:: SHORT EXERCISE ::
Identify each line in the data below that contains the word "Task" and copy those lines.

:: WORKING DATA ::
========================================
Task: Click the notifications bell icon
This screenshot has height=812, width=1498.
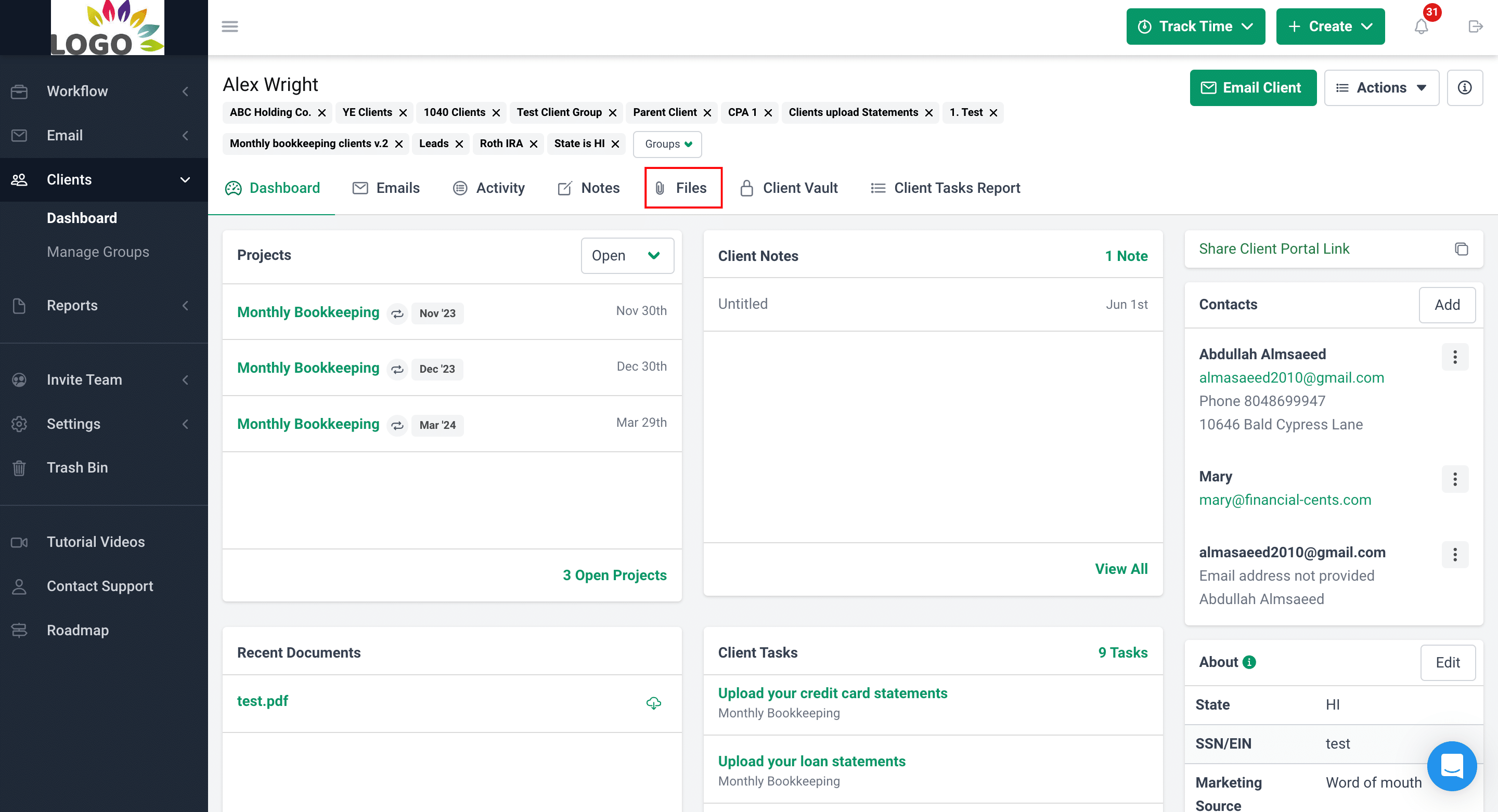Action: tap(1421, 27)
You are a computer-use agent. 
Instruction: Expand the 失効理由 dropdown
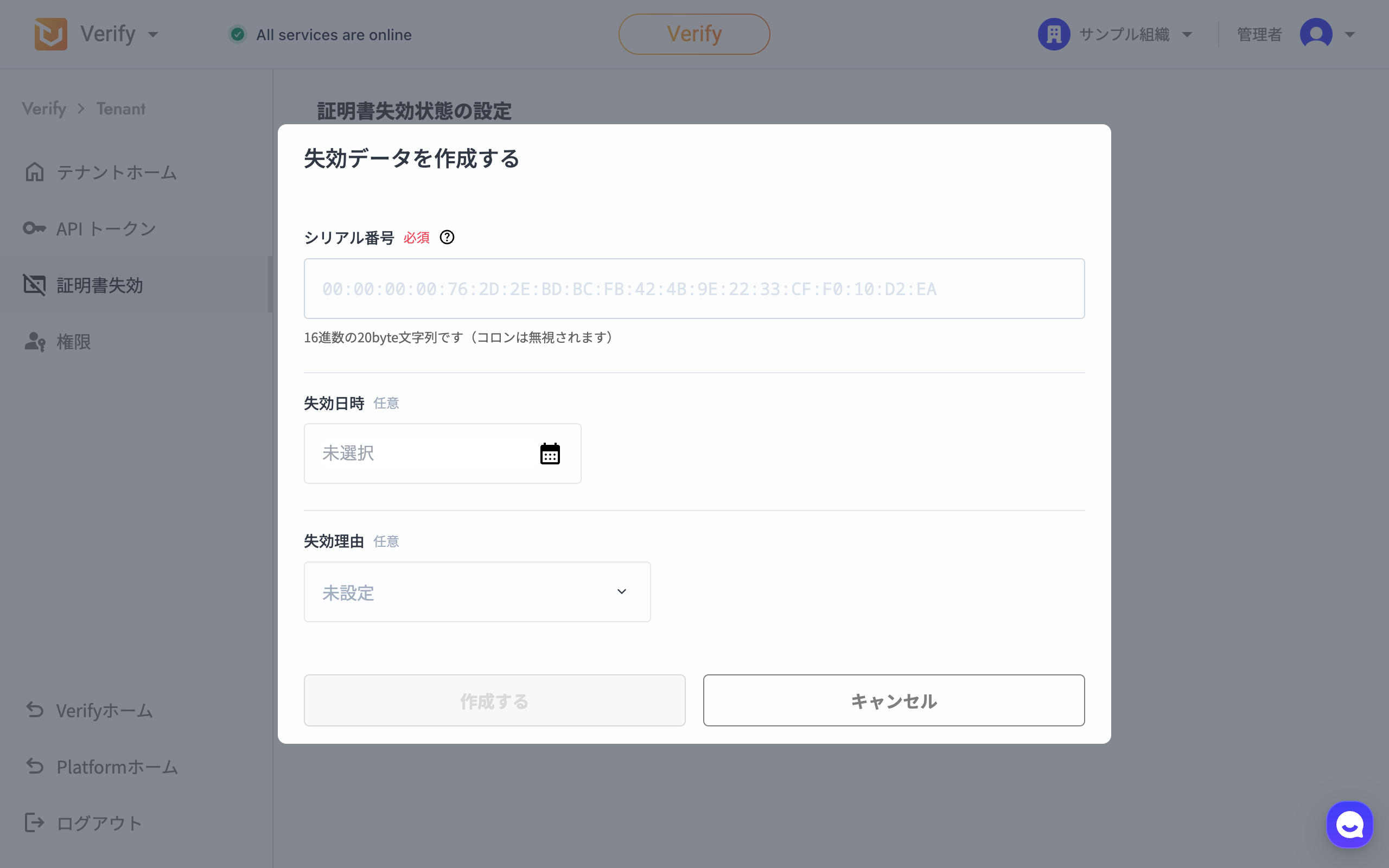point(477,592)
========================================
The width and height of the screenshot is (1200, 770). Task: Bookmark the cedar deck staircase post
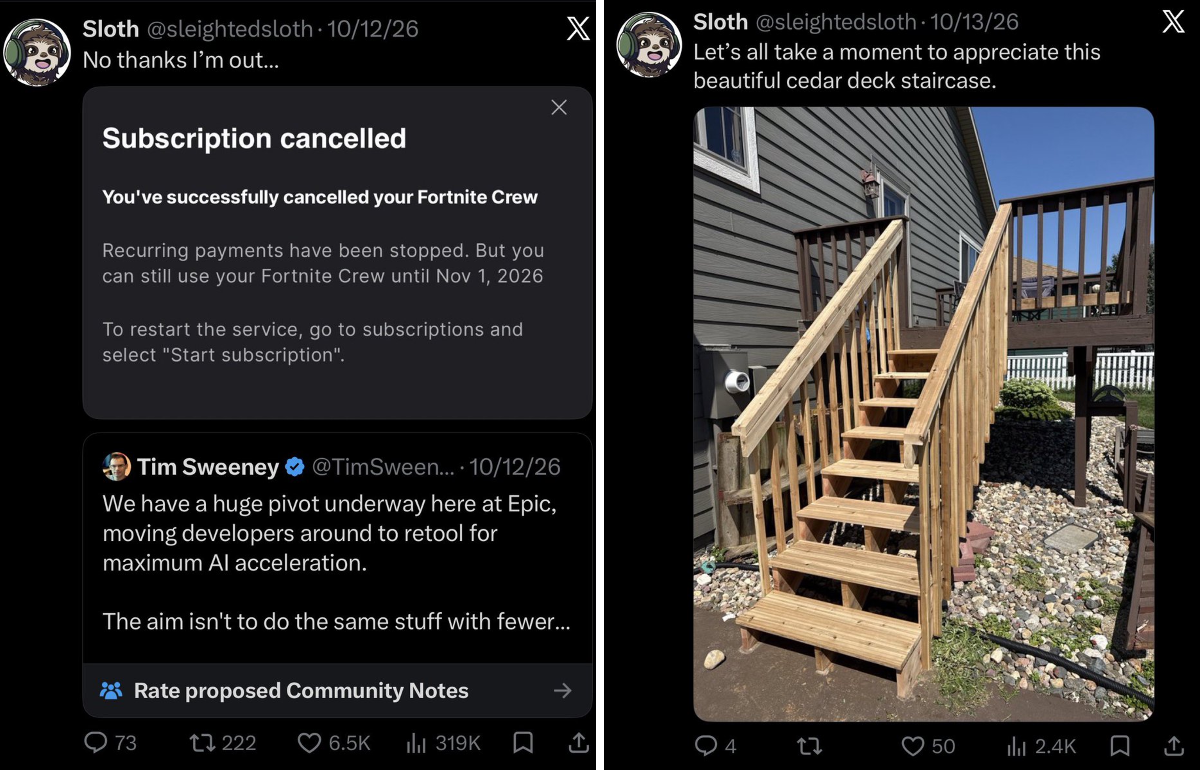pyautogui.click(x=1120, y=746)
========================================
:: RESPONSE ::
Task: Click the notifications bell icon
The width and height of the screenshot is (1200, 770). Task: Bookmark the cedar deck staircase post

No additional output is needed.